===== PROVIDED RECORDS
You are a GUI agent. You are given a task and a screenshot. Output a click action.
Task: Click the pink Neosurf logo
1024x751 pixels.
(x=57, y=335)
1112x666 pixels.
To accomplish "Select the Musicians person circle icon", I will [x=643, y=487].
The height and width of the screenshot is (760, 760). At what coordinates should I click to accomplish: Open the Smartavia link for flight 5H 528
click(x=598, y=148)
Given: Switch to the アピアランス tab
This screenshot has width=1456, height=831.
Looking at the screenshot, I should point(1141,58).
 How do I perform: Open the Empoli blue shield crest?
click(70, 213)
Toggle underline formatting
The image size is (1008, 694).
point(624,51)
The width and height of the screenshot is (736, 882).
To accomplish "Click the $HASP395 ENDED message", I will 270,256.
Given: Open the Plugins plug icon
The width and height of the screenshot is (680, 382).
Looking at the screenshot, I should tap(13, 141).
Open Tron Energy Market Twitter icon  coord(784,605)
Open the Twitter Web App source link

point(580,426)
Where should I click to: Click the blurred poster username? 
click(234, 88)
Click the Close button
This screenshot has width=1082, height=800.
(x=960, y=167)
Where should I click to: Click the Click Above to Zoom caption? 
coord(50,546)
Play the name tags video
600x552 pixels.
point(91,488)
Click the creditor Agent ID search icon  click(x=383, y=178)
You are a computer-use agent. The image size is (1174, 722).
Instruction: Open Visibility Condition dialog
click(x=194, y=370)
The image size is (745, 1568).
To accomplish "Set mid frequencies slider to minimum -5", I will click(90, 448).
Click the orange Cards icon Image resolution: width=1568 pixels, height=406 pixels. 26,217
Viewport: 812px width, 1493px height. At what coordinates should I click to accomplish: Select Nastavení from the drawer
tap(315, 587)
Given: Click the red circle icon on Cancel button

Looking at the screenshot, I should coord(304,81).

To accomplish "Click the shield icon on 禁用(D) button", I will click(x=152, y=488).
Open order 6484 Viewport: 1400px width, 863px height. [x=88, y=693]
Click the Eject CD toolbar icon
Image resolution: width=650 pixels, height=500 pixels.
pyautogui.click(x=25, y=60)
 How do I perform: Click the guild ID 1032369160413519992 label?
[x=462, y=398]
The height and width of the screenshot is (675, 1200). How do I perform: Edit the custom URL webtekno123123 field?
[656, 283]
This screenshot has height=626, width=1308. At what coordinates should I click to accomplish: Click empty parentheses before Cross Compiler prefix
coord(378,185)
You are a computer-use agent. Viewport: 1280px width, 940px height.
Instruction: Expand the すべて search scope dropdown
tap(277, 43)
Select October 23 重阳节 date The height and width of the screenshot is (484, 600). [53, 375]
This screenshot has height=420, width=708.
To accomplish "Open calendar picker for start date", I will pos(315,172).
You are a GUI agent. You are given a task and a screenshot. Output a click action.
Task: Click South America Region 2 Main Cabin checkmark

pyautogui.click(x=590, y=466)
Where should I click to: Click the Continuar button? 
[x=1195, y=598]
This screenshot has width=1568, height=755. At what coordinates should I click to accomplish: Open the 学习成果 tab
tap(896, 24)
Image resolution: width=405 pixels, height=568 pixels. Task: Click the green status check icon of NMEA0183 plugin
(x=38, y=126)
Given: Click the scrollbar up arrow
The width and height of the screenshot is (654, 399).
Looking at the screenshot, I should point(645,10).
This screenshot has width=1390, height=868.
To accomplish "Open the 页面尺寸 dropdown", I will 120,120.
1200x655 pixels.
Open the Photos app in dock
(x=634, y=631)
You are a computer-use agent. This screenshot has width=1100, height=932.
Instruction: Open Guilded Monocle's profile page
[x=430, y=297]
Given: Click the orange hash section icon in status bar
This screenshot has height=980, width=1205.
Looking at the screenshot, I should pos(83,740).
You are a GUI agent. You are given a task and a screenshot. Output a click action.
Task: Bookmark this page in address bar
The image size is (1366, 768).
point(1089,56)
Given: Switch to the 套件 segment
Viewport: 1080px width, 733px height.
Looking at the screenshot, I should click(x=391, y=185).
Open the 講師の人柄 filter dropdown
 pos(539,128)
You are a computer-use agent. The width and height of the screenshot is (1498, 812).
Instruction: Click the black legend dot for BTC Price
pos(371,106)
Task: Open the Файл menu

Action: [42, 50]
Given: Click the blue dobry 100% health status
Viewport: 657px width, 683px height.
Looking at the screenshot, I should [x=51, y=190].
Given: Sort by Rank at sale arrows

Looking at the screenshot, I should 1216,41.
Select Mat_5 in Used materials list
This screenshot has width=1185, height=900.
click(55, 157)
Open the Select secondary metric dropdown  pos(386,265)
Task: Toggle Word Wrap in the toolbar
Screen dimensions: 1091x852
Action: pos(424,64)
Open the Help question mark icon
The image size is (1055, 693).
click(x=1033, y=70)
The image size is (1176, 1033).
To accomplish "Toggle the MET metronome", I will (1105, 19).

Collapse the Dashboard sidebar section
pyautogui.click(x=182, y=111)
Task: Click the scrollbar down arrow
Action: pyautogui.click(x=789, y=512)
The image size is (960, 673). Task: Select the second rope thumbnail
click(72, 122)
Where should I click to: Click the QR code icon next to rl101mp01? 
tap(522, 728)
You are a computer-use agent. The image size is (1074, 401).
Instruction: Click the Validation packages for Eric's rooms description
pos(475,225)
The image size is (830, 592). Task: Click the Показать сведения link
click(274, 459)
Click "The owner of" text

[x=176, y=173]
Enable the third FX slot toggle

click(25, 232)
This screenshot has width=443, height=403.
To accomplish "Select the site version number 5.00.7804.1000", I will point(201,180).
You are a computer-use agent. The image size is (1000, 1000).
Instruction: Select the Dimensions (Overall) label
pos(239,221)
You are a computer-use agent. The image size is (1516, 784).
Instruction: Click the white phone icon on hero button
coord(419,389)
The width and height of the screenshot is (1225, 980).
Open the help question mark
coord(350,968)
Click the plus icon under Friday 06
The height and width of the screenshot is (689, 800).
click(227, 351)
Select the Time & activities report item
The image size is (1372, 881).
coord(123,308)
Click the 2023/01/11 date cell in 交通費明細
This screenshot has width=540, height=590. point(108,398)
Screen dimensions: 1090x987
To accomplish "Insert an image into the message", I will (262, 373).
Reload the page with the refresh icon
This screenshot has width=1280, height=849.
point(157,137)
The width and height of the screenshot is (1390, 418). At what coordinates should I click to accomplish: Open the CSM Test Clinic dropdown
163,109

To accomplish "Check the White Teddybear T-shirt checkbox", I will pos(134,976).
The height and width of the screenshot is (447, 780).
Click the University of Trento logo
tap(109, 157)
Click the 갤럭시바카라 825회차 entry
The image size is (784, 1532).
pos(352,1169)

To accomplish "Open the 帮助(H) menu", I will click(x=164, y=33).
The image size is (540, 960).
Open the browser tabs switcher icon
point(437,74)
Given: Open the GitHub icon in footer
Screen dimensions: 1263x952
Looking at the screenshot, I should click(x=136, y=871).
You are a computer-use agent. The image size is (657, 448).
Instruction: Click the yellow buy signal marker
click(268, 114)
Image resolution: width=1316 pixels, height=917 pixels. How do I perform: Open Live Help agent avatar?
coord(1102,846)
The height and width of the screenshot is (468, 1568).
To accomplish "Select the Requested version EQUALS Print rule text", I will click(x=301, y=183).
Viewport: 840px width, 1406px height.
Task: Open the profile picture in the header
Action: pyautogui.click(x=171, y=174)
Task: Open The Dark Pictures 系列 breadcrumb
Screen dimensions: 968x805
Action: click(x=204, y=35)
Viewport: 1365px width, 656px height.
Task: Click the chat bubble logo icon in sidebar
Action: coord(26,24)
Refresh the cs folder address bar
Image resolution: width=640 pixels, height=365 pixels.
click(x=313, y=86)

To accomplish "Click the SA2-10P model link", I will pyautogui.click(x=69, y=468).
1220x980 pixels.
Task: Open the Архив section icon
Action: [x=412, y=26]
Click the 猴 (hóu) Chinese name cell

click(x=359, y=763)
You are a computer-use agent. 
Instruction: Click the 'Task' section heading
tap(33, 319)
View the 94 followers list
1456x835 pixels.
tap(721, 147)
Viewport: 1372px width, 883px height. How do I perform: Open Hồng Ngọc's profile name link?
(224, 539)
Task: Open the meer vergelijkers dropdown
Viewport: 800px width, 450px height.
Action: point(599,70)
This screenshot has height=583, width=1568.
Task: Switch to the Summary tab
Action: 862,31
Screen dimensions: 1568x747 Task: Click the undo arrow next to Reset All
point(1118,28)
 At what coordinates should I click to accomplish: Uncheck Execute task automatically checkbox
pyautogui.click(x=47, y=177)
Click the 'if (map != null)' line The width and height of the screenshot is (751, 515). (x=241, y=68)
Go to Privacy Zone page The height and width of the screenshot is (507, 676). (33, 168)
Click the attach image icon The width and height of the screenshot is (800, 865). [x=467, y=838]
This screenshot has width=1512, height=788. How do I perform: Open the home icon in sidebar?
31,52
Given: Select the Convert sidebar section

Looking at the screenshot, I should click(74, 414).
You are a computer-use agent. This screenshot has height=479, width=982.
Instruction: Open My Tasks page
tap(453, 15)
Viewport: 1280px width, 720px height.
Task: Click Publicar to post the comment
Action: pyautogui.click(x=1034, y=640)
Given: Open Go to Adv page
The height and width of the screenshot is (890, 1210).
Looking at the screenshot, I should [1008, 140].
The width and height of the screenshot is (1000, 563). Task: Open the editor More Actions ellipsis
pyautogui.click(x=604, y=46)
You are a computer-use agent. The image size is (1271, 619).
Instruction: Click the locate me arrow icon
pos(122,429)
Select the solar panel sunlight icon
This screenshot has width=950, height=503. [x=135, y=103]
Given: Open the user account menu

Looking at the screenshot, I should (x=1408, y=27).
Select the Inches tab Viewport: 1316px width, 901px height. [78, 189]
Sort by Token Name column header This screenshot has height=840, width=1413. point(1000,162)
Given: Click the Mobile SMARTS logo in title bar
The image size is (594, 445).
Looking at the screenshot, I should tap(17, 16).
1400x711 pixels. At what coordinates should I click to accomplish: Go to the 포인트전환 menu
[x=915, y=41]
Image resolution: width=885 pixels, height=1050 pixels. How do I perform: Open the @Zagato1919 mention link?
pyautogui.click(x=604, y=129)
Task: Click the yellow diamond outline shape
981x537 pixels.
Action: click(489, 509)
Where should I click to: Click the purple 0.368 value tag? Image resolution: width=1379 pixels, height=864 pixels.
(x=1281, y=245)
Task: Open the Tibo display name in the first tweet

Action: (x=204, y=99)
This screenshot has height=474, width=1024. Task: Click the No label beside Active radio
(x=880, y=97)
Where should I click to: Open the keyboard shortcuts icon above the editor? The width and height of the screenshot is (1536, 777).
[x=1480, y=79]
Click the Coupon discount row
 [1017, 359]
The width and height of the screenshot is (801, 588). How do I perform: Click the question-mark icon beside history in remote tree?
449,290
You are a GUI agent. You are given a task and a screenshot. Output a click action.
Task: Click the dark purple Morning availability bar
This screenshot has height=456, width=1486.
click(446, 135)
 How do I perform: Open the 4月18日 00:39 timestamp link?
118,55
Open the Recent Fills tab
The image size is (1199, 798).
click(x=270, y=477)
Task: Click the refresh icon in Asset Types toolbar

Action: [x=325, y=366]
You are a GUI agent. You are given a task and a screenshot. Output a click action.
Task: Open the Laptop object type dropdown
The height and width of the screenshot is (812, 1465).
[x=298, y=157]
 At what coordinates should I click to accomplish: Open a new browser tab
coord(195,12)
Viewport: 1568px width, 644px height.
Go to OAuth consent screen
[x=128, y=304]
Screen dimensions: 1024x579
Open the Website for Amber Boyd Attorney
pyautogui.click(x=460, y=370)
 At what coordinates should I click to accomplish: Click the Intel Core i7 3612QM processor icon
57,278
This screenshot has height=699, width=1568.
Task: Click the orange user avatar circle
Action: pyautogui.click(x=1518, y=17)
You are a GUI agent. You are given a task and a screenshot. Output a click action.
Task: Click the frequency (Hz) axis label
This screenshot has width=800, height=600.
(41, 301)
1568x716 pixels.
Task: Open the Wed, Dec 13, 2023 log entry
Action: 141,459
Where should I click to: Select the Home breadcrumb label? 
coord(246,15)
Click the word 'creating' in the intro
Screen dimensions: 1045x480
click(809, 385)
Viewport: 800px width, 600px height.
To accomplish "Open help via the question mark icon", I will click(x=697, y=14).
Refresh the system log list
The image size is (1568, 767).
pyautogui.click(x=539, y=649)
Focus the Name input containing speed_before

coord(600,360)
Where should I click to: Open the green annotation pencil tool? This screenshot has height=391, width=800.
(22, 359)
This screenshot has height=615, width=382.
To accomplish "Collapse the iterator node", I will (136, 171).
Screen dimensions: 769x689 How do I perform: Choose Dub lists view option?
==========
#### [TASK]
Starting with the line that holds "This screenshot has width=1568, height=755." and ending with the line that holds "Open the Help question mark icon", retype every line in the data above exactly, and nothing else.

#### [ANSWER SECTION]
This screenshot has width=1568, height=755. At what coordinates should I click to accomplish: Open the 学习成果 tab
tap(896, 24)
Image resolution: width=405 pixels, height=568 pixels. Task: Click the green status check icon of NMEA0183 plugin
(x=38, y=126)
Given: Click the scrollbar up arrow
The width and height of the screenshot is (654, 399).
Looking at the screenshot, I should point(645,10).
This screenshot has width=1390, height=868.
To accomplish "Open the 页面尺寸 dropdown", I will 120,120.
1200x655 pixels.
Open the Photos app in dock
(x=634, y=631)
You are a computer-use agent. This screenshot has width=1100, height=932.
Instruction: Open Guilded Monocle's profile page
[x=430, y=297]
Given: Click the orange hash section icon in status bar
This screenshot has height=980, width=1205.
Looking at the screenshot, I should pos(83,740).
You are a GUI agent. You are given a task and a screenshot. Output a click action.
Task: Bookmark this page in address bar
The image size is (1366, 768).
point(1089,56)
Given: Switch to the 套件 segment
Viewport: 1080px width, 733px height.
Looking at the screenshot, I should click(x=391, y=185).
Open the 講師の人柄 filter dropdown
 pos(539,128)
You are a computer-use agent. The width and height of the screenshot is (1498, 812).
Instruction: Click the black legend dot for BTC Price
pos(371,106)
Task: Open the Файл menu

Action: [42, 50]
Given: Click the blue dobry 100% health status
Viewport: 657px width, 683px height.
Looking at the screenshot, I should [x=51, y=190].
Given: Sort by Rank at sale arrows

Looking at the screenshot, I should 1216,41.
Select Mat_5 in Used materials list
This screenshot has width=1185, height=900.
click(55, 157)
Open the Select secondary metric dropdown  pos(386,265)
Task: Toggle Word Wrap in the toolbar
Screen dimensions: 1091x852
Action: pos(424,64)
Open the Help question mark icon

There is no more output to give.